▶ **What is needed**: With the pictures left out, reproduce exactly the lines from the one containing "Task: Click the New Document icon" through the final line of the entries.

▶ **Task material**:
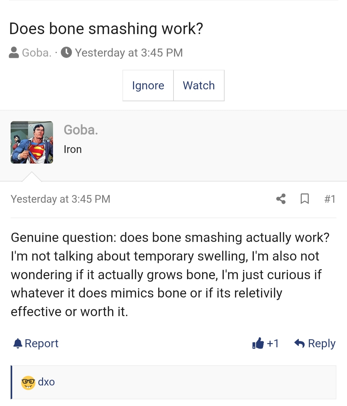Click the nerd emoji reaction icon
This screenshot has width=347, height=406.
[x=28, y=383]
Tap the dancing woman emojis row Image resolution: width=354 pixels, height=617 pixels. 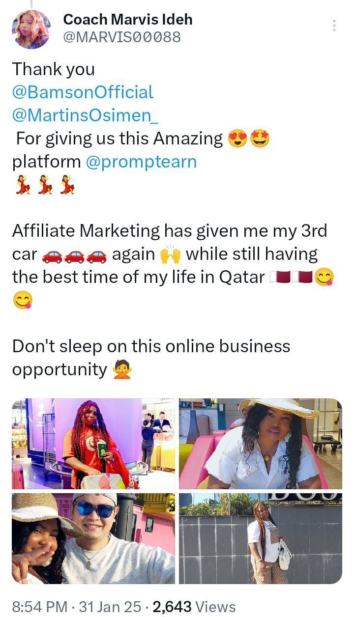click(45, 185)
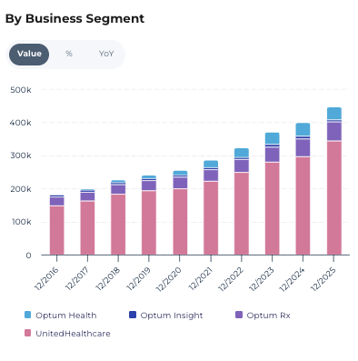Viewport: 358px width, 361px height.
Task: Click the 12/2023 Optum Health bar segment
Action: [272, 138]
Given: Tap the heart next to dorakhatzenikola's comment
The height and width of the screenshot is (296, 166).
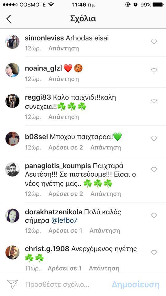Looking at the screenshot, I should tap(154, 216).
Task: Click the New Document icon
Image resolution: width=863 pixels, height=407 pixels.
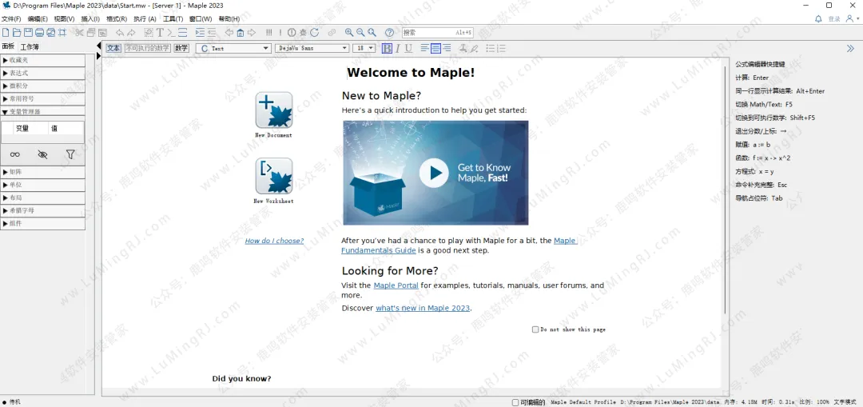Action: 273,110
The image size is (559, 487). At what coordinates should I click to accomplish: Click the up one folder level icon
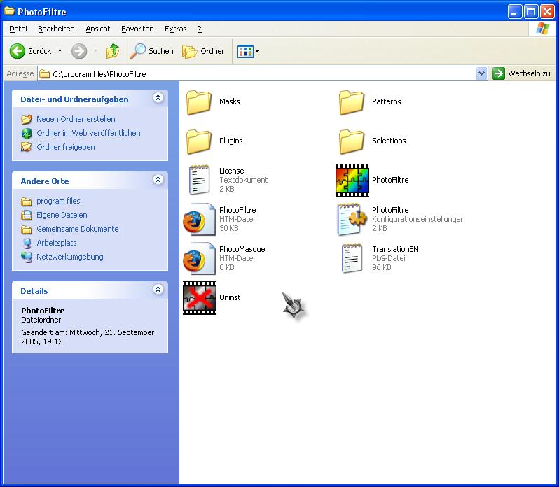[112, 51]
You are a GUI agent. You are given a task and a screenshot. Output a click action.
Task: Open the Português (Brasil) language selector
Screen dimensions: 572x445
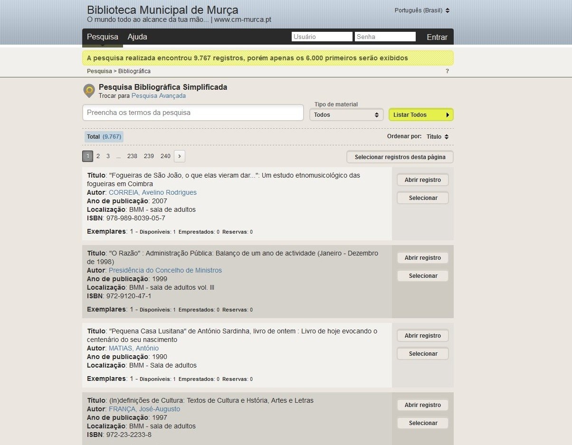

▶ **Expected answer**:
Task: Click the New Document icon
Image resolution: width=863 pixels, height=407 pixels.
Action: 273,110
The image size is (559, 487). At what coordinates should I click to accomplish: Click the up one folder level icon
[112, 51]
You are a GUI agent. You are given a task and a screenshot. Output a click action.
Task: Open the Português (Brasil) language selector
Screen dimensions: 572x445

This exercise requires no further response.